[Stored items]
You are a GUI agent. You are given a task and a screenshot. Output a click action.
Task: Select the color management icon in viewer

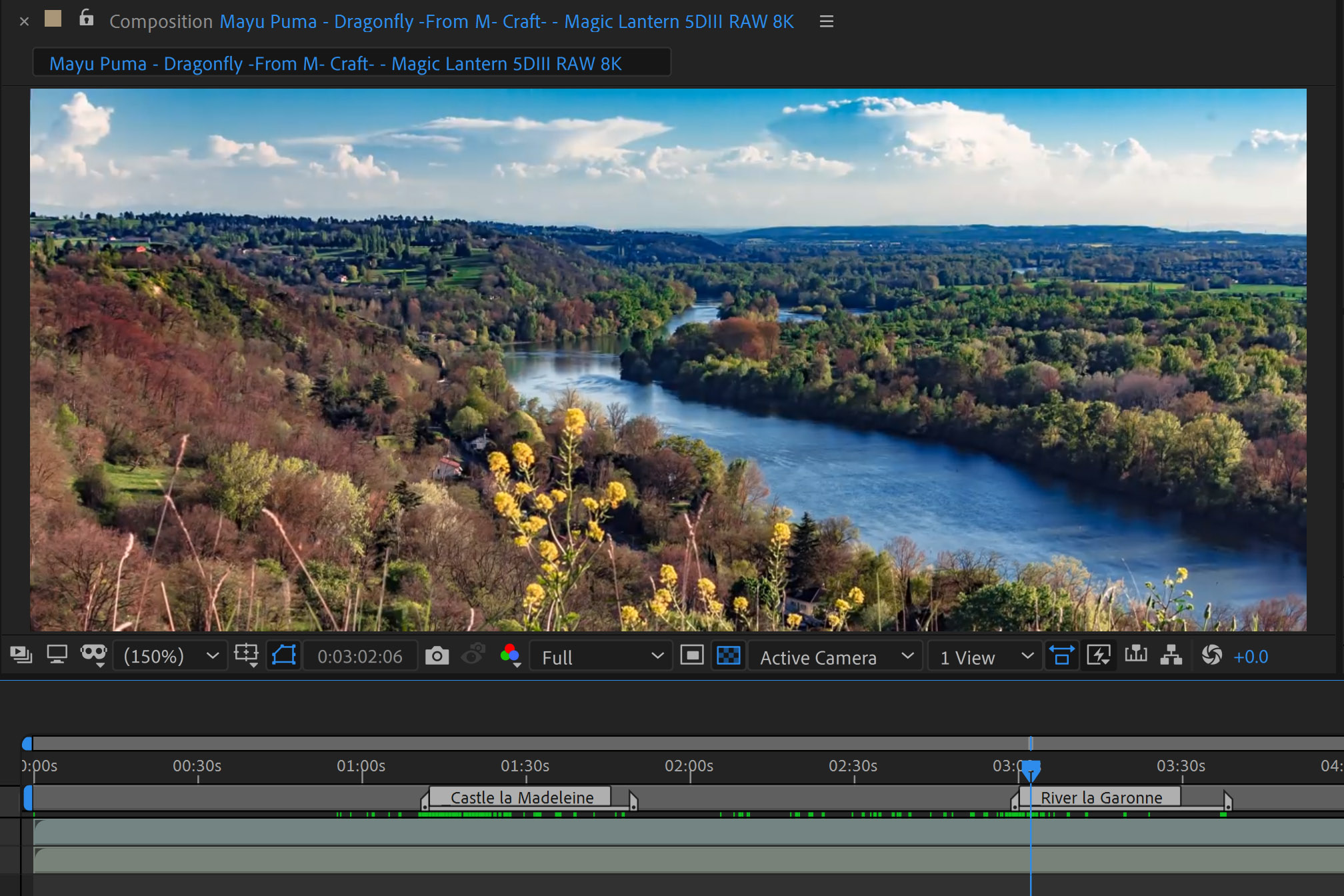coord(510,656)
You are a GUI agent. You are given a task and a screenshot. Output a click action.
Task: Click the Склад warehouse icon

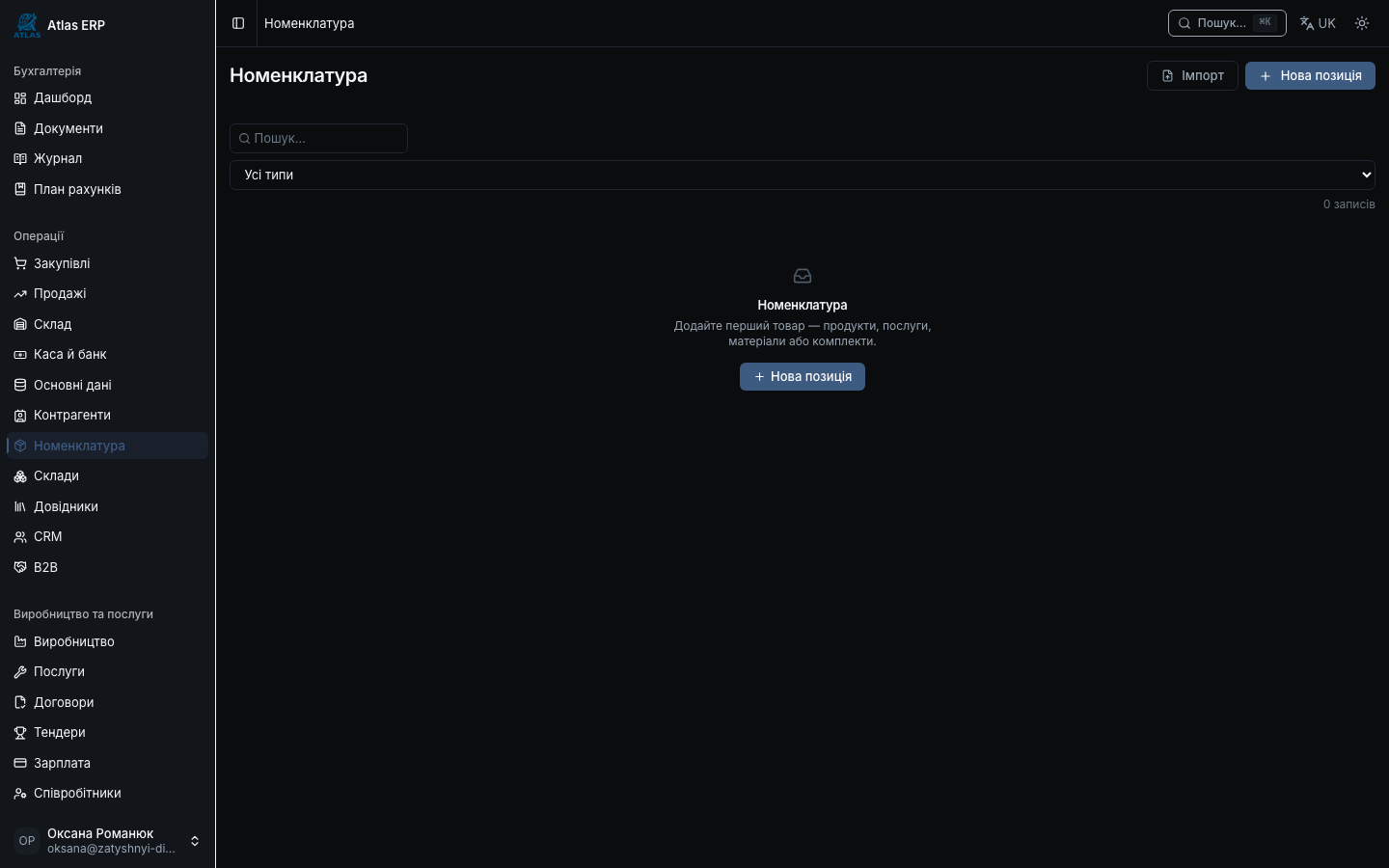20,324
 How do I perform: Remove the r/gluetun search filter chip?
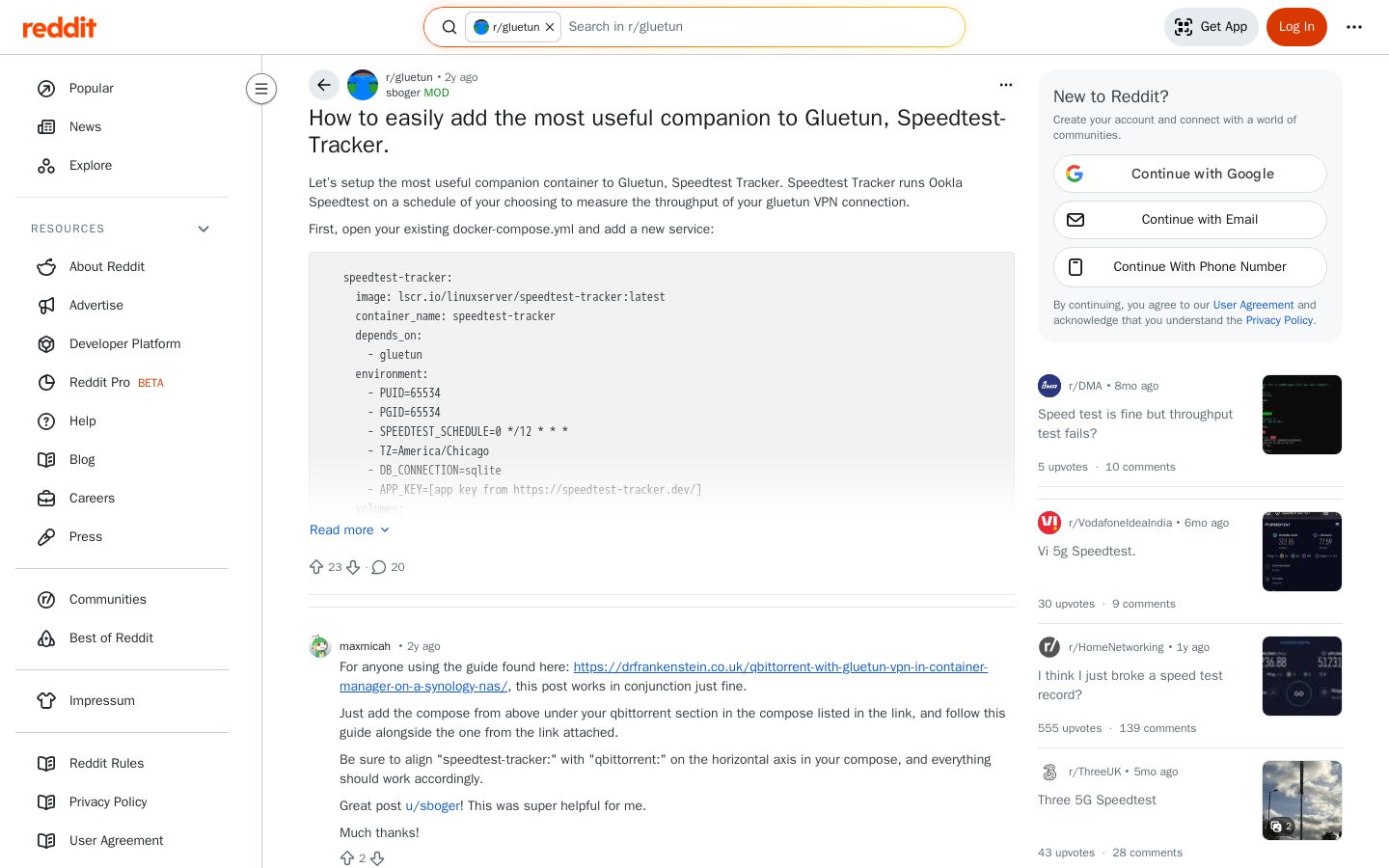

» Description of the task: The answer must be the data above, repeated exactly, with no pictures.

» Solution to the exercise:
You are a GUI agent. You are given a task and a screenshot. Output a click action.
Task: Select the color management icon in viewer

coord(510,656)
You are a GUI agent. You are given a task and a screenshot. Output a click action.
Task: Click the Склад warehouse icon

20,324
 How do I perform: Remove the r/gluetun search filter chip?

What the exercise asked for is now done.